(Saved data entries)
BEGIN

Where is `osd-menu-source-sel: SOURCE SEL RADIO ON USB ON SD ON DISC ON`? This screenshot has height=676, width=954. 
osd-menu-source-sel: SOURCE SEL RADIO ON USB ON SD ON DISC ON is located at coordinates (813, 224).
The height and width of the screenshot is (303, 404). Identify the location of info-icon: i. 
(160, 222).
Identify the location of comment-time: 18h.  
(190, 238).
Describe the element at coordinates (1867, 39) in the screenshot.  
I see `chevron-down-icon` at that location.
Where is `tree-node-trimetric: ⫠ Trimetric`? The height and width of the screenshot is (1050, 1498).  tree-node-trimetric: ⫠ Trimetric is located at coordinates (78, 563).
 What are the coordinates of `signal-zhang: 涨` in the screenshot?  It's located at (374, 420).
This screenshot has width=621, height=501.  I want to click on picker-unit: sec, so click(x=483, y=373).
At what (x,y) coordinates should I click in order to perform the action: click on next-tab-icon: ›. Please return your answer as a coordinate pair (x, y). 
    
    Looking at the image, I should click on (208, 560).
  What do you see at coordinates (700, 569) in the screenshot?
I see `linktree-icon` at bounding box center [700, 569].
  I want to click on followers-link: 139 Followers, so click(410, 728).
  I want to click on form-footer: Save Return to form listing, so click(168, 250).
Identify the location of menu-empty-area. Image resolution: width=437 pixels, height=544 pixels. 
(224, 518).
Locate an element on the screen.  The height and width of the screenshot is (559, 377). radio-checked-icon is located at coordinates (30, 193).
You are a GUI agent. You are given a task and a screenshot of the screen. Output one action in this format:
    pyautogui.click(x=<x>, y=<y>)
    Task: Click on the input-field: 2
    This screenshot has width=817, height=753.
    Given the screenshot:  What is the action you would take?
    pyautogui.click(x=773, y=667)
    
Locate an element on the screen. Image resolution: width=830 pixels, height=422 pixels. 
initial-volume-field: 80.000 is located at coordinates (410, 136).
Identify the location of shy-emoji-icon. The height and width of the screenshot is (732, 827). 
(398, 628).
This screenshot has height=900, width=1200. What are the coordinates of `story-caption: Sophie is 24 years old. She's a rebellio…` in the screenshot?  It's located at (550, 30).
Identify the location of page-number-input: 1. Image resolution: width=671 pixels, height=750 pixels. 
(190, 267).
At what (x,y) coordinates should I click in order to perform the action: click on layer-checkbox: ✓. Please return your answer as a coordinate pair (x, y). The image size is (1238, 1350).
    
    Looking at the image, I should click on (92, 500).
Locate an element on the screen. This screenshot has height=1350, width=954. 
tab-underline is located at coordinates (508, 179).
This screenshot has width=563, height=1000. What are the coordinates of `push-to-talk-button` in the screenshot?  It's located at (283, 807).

END

BRIEF: Rewrite all of the records above as a numbered list, dropping any blank lines.

EXERCISE SOLUTION:
1. Where is `osd-menu-source-sel: SOURCE SEL RADIO ON USB ON SD ON DISC ON`? This screenshot has height=676, width=954. 
2. osd-menu-source-sel: SOURCE SEL RADIO ON USB ON SD ON DISC ON is located at coordinates (813, 224).
3. The height and width of the screenshot is (303, 404). Identify the location of info-icon: i. 
4. (160, 222).
5. Identify the location of comment-time: 18h.  
6. (190, 238).
7. Describe the element at coordinates (1867, 39) in the screenshot.  
8. I see `chevron-down-icon` at that location.
9. Where is `tree-node-trimetric: ⫠ Trimetric`? The height and width of the screenshot is (1050, 1498).  tree-node-trimetric: ⫠ Trimetric is located at coordinates (78, 563).
10.  What are the coordinates of `signal-zhang: 涨` in the screenshot?  It's located at (374, 420).
11. This screenshot has width=621, height=501.  I want to click on picker-unit: sec, so click(x=483, y=373).
12. At what (x,y) coordinates should I click in order to perform the action: click on next-tab-icon: ›. Please return your answer as a coordinate pair (x, y). 
13.     Looking at the image, I should click on (208, 560).
14.   What do you see at coordinates (700, 569) in the screenshot?
15. I see `linktree-icon` at bounding box center [700, 569].
16.   I want to click on followers-link: 139 Followers, so click(410, 728).
17.   I want to click on form-footer: Save Return to form listing, so click(168, 250).
18. Identify the location of menu-empty-area. Image resolution: width=437 pixels, height=544 pixels. 
19. (224, 518).
20. Locate an element on the screen.  The height and width of the screenshot is (559, 377). radio-checked-icon is located at coordinates (30, 193).
21. You are a GUI agent. You are given a task and a screenshot of the screen. Output one action in this format:
22.     pyautogui.click(x=<x>, y=<y>)
23.     Task: Click on the input-field: 2
24.     This screenshot has width=817, height=753.
25.     Given the screenshot:  What is the action you would take?
26.     pyautogui.click(x=773, y=667)
27. Locate an element on the screen. Image resolution: width=830 pixels, height=422 pixels. 
28. initial-volume-field: 80.000 is located at coordinates (410, 136).
29. Identify the location of shy-emoji-icon. The height and width of the screenshot is (732, 827). 
30. (398, 628).
31. This screenshot has height=900, width=1200. What are the coordinates of `story-caption: Sophie is 24 years old. She's a rebellio…` in the screenshot?  It's located at (550, 30).
32. Identify the location of page-number-input: 1. Image resolution: width=671 pixels, height=750 pixels. 
33. (190, 267).
34. At what (x,y) coordinates should I click in order to perform the action: click on layer-checkbox: ✓. Please return your answer as a coordinate pair (x, y). The image size is (1238, 1350).
35.     Looking at the image, I should click on (92, 500).
36. Locate an element on the screen. This screenshot has height=1350, width=954. 
37. tab-underline is located at coordinates (508, 179).
38. This screenshot has width=563, height=1000. What are the coordinates of `push-to-talk-button` in the screenshot?  It's located at (283, 807).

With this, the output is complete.